### [ПРЕДОСТАВЛЕННЫЙ ОТРЫВОК]
☆ ☆ ☆ ☆ ☆ ☆ ☆

Я посмотрела на Андрея Донатовича. Она перехватила мой взгляд: "Нет, он вообще не разговаривает на эти темы. Пустое".
- Ну, почему же, - начинает он и смолкает.
- А я и сама могу за вас рассказать, - сказала я, - если что не так - поправьте. Значит, журнал "Синтаксис" вы, Марья Васильевна, решили издавать, чтобы было, где печататься Синявскому - вам надоело, что в других изданиях его редактируют или ставят условия. Правильно?
- Да!
- А что вы делаете с многочисленными рукописями, которые вам присылают самотеком? Судя по рассказу С. Довлатова, вы их просто не читаете. А друзья, чтобы вы сразу не выкинули почту, на конверте делают пометки: деньги, сплетня, личное... Так писал Довлатов.
- Для того чтобы Маша прочла, - улыбается Синявский. - надо, чтобы автор умер.
- Не могу же я читать всех графоманов! - взрывается Марья Васильевна. - Кстати, в последнем номере "Синтаксиса" есть сюрприз. Я учредила премию Кассандры. Мы выбираем человека, который в своих работах сумел предвидеть какие-то повороты и сюжеты, которые потом сбылись. Или сбудутся. И в этом номере мы уже определили победителя. Но вам я ничего не скажу. Это должно стать известным только через месяц.

☆ ☆ ☆ ☆ ☆ ☆ ☆

### [ПРИВЕДЁННЫЕ ДАННЫЕ]

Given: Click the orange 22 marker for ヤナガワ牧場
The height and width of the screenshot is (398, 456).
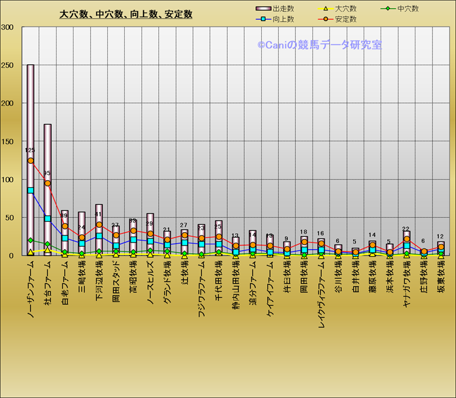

☆ ☆ ☆ ☆ ☆ ☆ ☆

### [ПИСЬМЕННОЕ ЗАДАНИЕ]
Дословно перепишите часть разговора о журнале «Синтаксис»: начните со слов «- А что вы делаете» и продолжайте вплоть до слов «только через месяц.» включительно.

### [РЕШЕНИЕ ЗАДАЧИ]
- А что вы делаете с многочисленными рукописями, которые вам присылают самотеком? Судя по рассказу С. Довлатова, вы их просто не читаете. А друзья, чтобы вы сразу не выкинули почту, на конверте делают пометки: деньги, сплетня, личное... Так писал Довлатов.
- Для того чтобы Маша прочла, - улыбается Синявский. - надо, чтобы автор умер.
- Не могу же я читать всех графоманов! - взрывается Марья Васильевна. - Кстати, в последнем номере "Синтаксиса" есть сюрприз. Я учредила премию Кассандры. Мы выбираем человека, который в своих работах сумел предвидеть какие-то повороты и сюжеты, которые потом сбылись. Или сбудутся. И в этом номере мы уже определили победителя. Но вам я ничего не скажу. Это должно стать известным только через месяц.